GIVEN INSTRUCTION ▸ Copy out the rows below, swapping every "Screen dimensions" for "Display size" and changing nothing else. Leave the pictures out.

INPUT DATA ▸
---------------

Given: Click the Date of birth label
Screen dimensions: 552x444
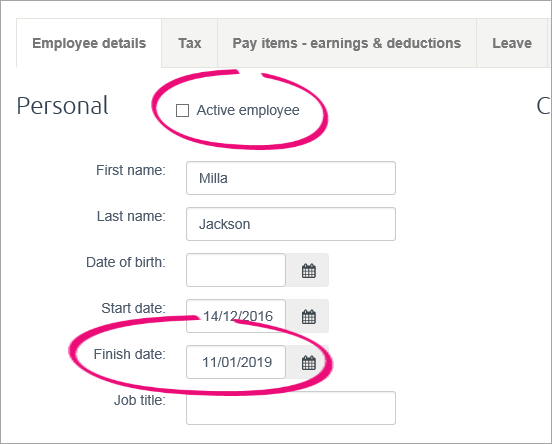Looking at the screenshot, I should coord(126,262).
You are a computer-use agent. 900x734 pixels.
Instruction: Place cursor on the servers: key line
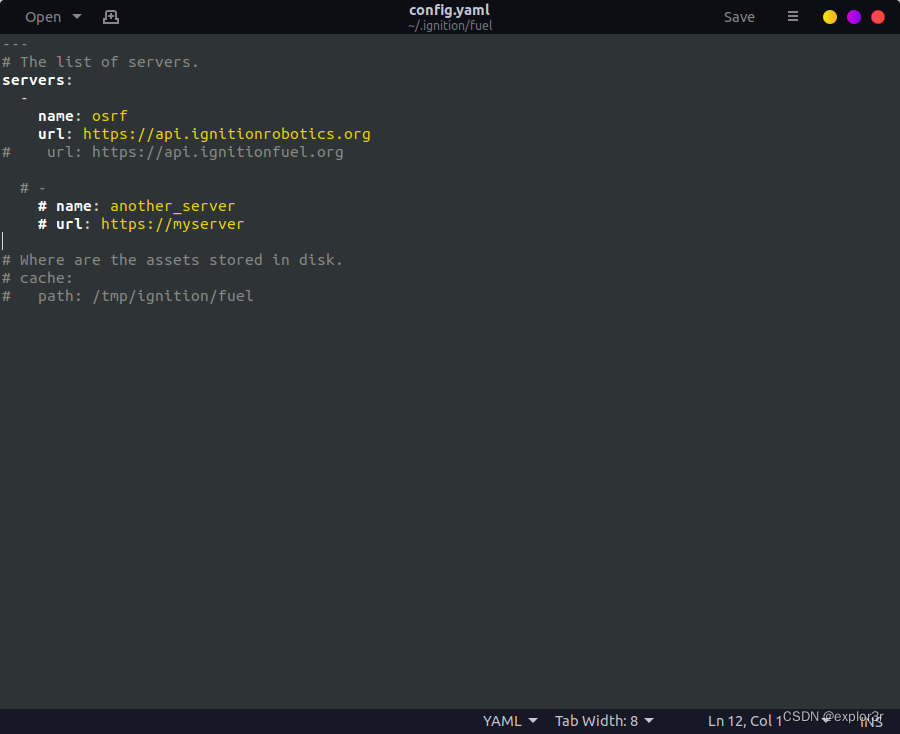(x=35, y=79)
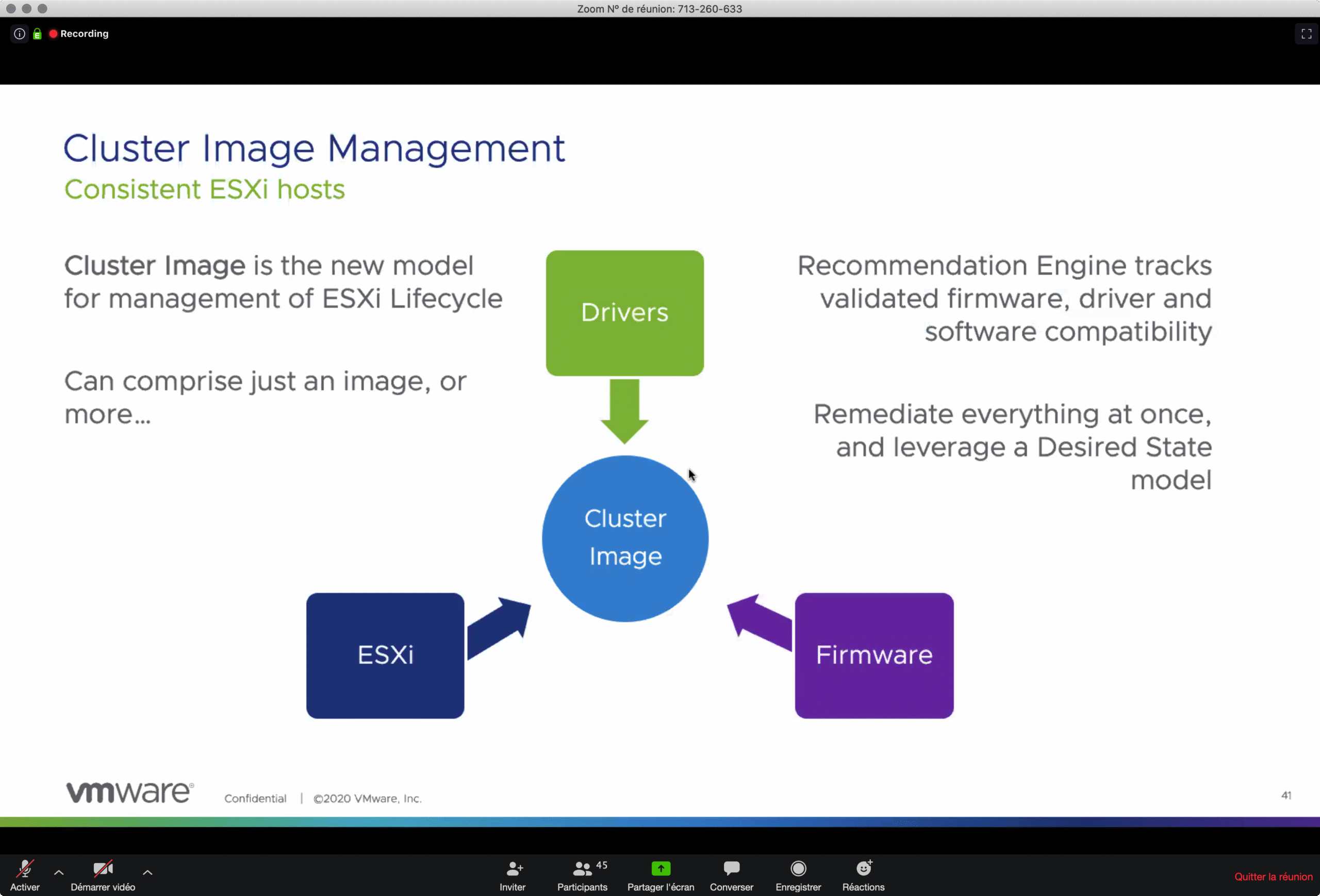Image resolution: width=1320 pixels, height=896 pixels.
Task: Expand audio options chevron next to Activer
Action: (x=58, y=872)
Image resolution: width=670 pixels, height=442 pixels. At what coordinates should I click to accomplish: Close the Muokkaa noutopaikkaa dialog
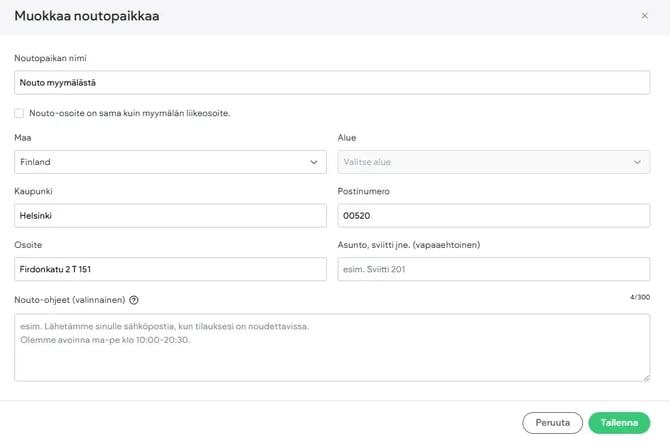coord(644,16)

---------------

RESULT FOR THIS EXERCISE ▸
Given: Click the Date of birth label
Display size: 552x444
Looking at the screenshot, I should coord(126,262).
You are a computer-use agent. 900x734 pixels.
Instruction: Place cursor on the servers: key line
(x=35, y=79)
Image resolution: width=1320 pixels, height=896 pixels.
Task: Expand audio options chevron next to Activer
Action: (x=58, y=872)
Image resolution: width=670 pixels, height=442 pixels. At what coordinates should I click to accomplish: Close the Muokkaa noutopaikkaa dialog
coord(644,16)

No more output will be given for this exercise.